I have been tasked with converting a a worksheet from standard Excel into PowerPivot. However, I have hit a roadblock with the PERCENTRANK.INC function which is not available in DAX. I have come close to replicating it using a formula, but there are definite differences in the calculation.
Does anyone know how Excel calculates PERCENTRANK.INC()?
Formula in cell D2: =(COUNT($A$2:$A$10)-B2)/(COUNT($A$2:$A$10)-1)
Formula in cell B2: =RANK.EQ(A2,$A$2:$A$10,0)
Formula in cell C2: =PERCENTRANK.INC($A$2:$A$10,A2)
Edit:
It's seems strange to me that there are so many "standard" ways to calculate PERCENTRANK that has have slightly different results.
Using your example of your 9-number set of 1,2,3,4,4,6,7,8,9, depending on which "authority" I used, the third value (3) had a Percent Rank of 25.0%, 27.0%, 27.8% or 30.0%.

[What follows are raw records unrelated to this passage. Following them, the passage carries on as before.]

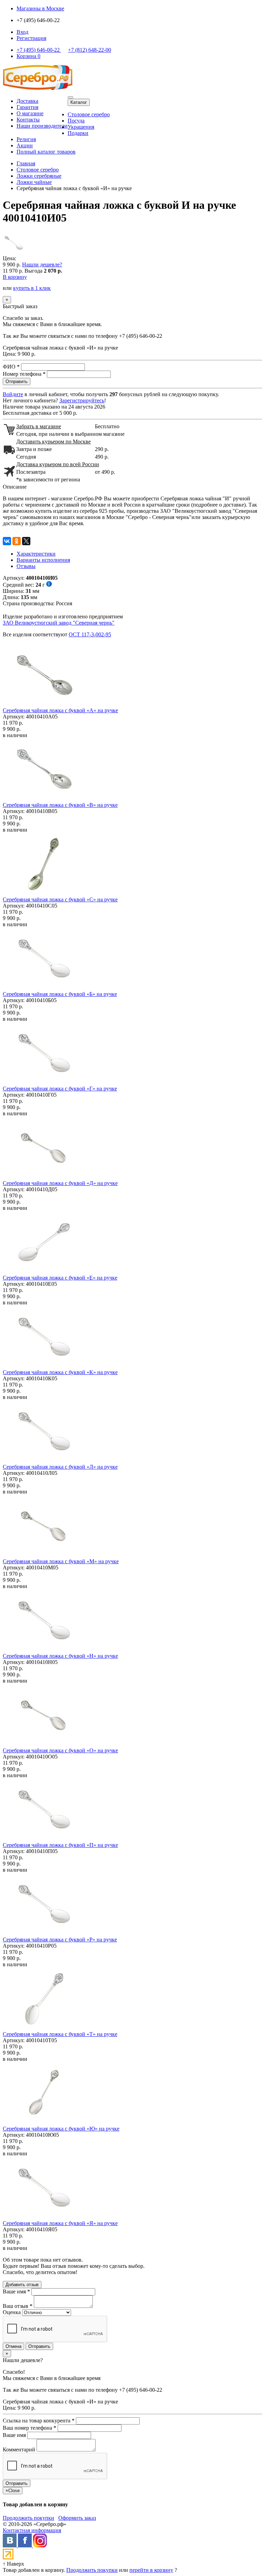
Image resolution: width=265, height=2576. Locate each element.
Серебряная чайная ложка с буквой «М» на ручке (61, 1561)
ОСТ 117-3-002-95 (90, 634)
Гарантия (27, 107)
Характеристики (36, 554)
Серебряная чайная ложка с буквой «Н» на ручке (60, 1656)
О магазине (30, 113)
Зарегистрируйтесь (81, 400)
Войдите (13, 394)
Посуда (76, 121)
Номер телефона (24, 374)
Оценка (12, 2312)
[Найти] (70, 97)
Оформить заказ (77, 2518)
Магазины (40, 8)
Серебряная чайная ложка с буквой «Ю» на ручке (61, 2129)
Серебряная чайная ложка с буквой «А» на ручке (60, 710)
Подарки (78, 133)
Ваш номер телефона (29, 2428)
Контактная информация (32, 2530)
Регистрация (31, 38)
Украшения (81, 127)
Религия (26, 139)
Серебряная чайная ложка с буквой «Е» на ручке (60, 1278)
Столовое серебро (89, 114)
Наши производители (42, 126)
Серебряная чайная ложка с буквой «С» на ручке (60, 899)
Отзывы (26, 566)
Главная (26, 163)
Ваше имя (16, 2291)
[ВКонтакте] (7, 541)
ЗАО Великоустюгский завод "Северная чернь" (59, 623)
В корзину (15, 277)
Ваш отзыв (17, 2306)
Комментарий (19, 2449)
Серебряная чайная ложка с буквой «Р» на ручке (60, 1939)
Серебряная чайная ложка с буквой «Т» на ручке (60, 2034)
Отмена (13, 2346)
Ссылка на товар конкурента (39, 2420)
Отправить (39, 2346)
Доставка (27, 101)
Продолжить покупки (28, 2518)
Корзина (28, 56)
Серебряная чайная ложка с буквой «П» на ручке (60, 1845)
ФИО (11, 367)
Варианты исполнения (43, 560)
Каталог (78, 102)
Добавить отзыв (22, 2284)
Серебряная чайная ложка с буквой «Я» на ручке (60, 2223)
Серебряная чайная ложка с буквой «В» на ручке (60, 805)
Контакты (28, 120)
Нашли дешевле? (42, 264)
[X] (26, 541)
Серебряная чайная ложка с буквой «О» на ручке (60, 1750)
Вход (22, 32)
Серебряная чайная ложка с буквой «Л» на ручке (60, 1467)
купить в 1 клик (32, 288)
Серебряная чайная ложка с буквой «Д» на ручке (60, 1183)
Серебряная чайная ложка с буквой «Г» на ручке (60, 1088)
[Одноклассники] (16, 541)
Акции (25, 145)
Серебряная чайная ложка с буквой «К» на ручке (60, 1372)
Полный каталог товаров (46, 152)
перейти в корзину (151, 2570)
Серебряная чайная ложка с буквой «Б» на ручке (60, 994)
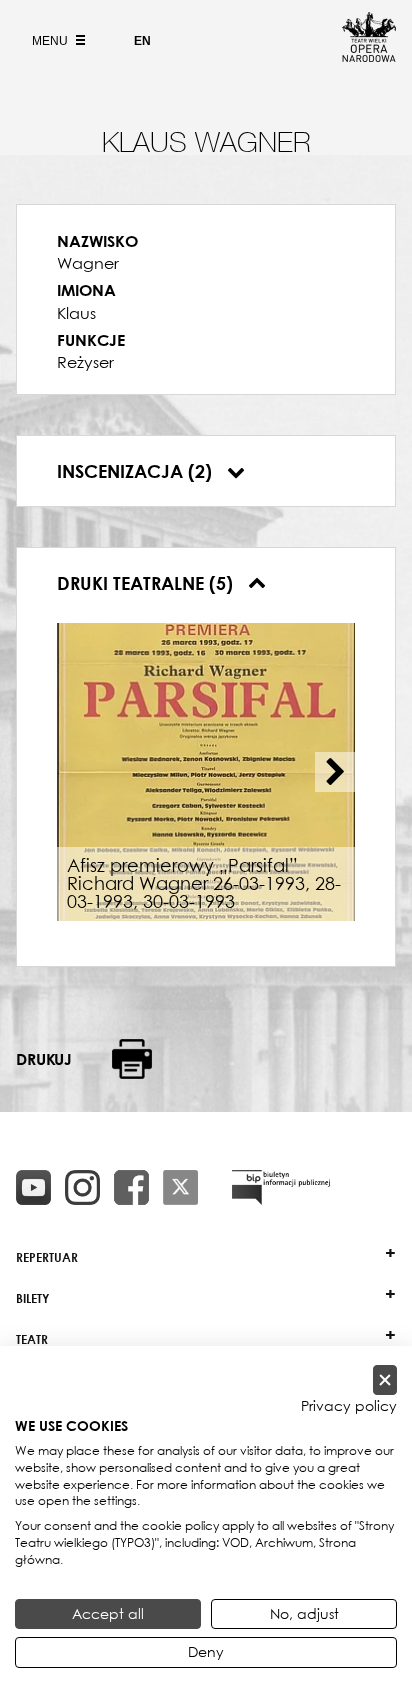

Obviously we'll go with the one that gives your desired result, matching PERCENTRANK.INC.
PERCENTRANK.INC is calculated as:
[count of values lower than the given value]
÷
[count of all values in the set excluding the given value]
so, if our range of 1,2,3,4,4,6,7,8,9is in A1:A9, we could use this formula in B1:
=COUNTIF($A$1:$A$9,"<"&A1)/(COUNT($A$1:$A$9)-1)
...and copy or "fill" it down for results:
0.0%, 12.5%, 25.0%, 37.5%, 37.5%, 62.5%, 75.0%, 87.5%, 100.0%
Original Answer
I think you just want to calculate the PERCENTRANK for current row
value. Based on the logic for PERCENTRANK, we can add a RANK column in
table and achieve same logic based on this column.
Create a Rank column.
Rank = RANKX(Table6,Table6[Value])
Then create the PctRank based on the Rank column.
PctRank = (COUNTA(Table6[Name])-Table6[Rank])/(COUNTA(Table6[Name])-1)
(Source)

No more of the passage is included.